A new technical paper, “3D atomic-scale metrology of strain relaxation and roughness in Gate-All-Around transistors via electron ptychography,” was published by researchers at Cornell University, ASM and TSMC.
Abstract
“Next-generation semiconductor devices are adopting three-dimensional (3D) architectures with feature sizes in the few-nanometer regime, creating a need for atomic-scale metrology to identify and resolve performance-limiting fabrication challenges. X-ray methods provide 3D information but lack atomic resolution, while conventional electron microscopy offers limited depth sensitivity. Here we show how multislice electron ptychography, a computational microscopy technique with sub-Ångström lateral and nanometer-scale depth resolution, enables 3D imaging of buried device structures. We image prototype gate-all-around transistors and directly quantify roughness, strain, and defects at the interface of the 3D gate oxide wrapped around the channel. We find that silicon in the 5-nm-thick channel relaxes away from the interfaces, leaving only ~60% of atoms in a bulk-like structure. From a single dataset, ptychography provides quantitative metrology of atomic-scale interface roughness in 3D, previously accessible only through indirect inference, along with strain and other structural parameters needed for device modeling and process development.”

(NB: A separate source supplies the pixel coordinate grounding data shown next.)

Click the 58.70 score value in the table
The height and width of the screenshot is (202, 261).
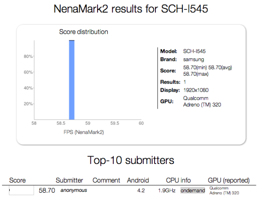pos(47,191)
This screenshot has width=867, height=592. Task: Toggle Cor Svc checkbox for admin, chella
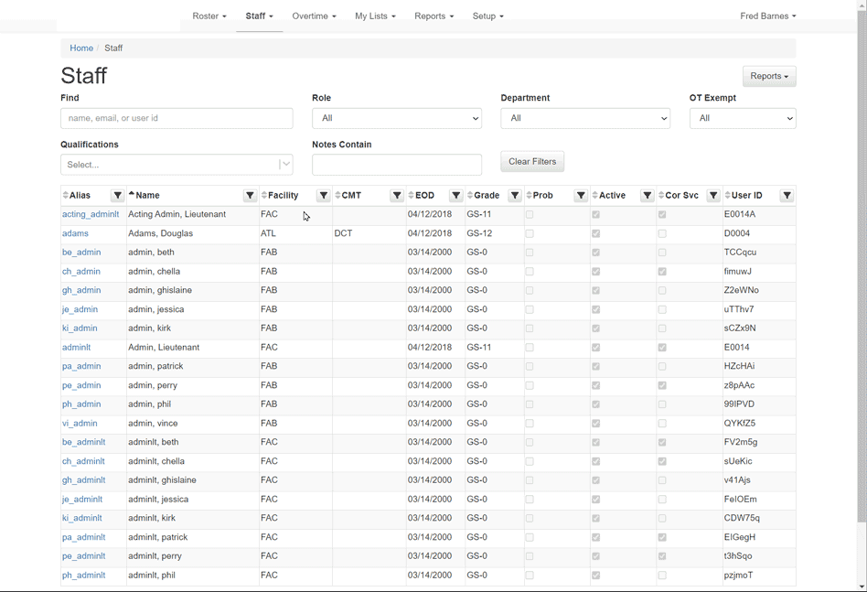[x=662, y=272]
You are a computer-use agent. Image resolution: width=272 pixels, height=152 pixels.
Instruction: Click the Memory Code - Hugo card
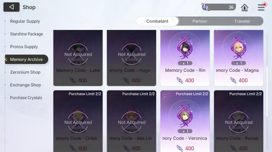(131, 58)
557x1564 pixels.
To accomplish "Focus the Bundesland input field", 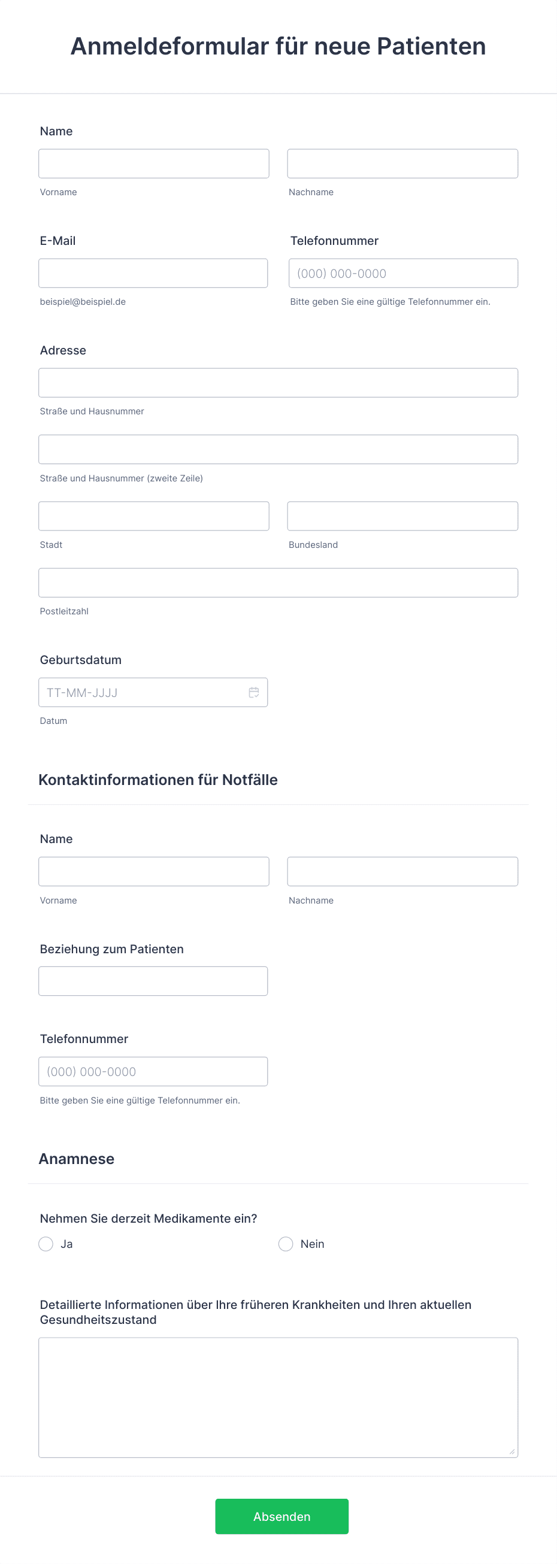I will (x=403, y=516).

Find the technical paper here. February 2026. Note, this is an unedited version of this manuscript to give early access to its findings.
Karapetyan, S., Zeltmann, S.E., Wilk, G. et al. 3D atomic-scale metrology of strain relaxation and roughness in Gate-All-Around transistors via electron ptychography. Nat Commun (2026). https://doi.org/10.1038/s41467-026-69733-1. Creative Commons license.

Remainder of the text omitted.